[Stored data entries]
=== Section Start ===

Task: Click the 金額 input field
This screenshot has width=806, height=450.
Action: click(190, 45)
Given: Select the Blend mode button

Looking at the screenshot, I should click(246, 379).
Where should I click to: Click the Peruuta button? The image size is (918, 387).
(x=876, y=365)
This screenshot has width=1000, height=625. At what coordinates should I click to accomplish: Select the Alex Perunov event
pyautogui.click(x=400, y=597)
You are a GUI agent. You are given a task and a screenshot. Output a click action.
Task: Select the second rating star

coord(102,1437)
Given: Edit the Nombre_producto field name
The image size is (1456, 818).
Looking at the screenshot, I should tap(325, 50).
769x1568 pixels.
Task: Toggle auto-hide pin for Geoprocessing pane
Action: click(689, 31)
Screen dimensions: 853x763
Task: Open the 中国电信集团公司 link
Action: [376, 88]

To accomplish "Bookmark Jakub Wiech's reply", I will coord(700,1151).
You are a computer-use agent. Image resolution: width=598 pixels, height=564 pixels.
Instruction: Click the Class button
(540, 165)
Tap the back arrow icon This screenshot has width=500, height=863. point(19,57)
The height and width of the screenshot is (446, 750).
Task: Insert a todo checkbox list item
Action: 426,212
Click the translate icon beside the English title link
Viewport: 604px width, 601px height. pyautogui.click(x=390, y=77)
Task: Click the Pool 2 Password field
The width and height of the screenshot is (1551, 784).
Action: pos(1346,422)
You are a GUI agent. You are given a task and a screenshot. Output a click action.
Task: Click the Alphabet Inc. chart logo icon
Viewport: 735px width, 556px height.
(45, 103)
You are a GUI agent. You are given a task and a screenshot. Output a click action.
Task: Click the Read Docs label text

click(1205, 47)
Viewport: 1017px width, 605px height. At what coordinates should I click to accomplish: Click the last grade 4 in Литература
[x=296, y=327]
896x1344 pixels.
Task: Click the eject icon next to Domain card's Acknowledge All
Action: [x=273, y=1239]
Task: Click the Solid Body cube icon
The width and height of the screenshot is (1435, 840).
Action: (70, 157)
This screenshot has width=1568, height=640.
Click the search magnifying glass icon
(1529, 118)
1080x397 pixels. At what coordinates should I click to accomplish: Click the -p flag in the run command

=== Section End ===

[Work task]
Look through the lines above and collect those with the word "field".

[Result of the task]
Task: Click the 金額 input field
Given: Edit the Nombre_producto field name
Task: Click the Pool 2 Password field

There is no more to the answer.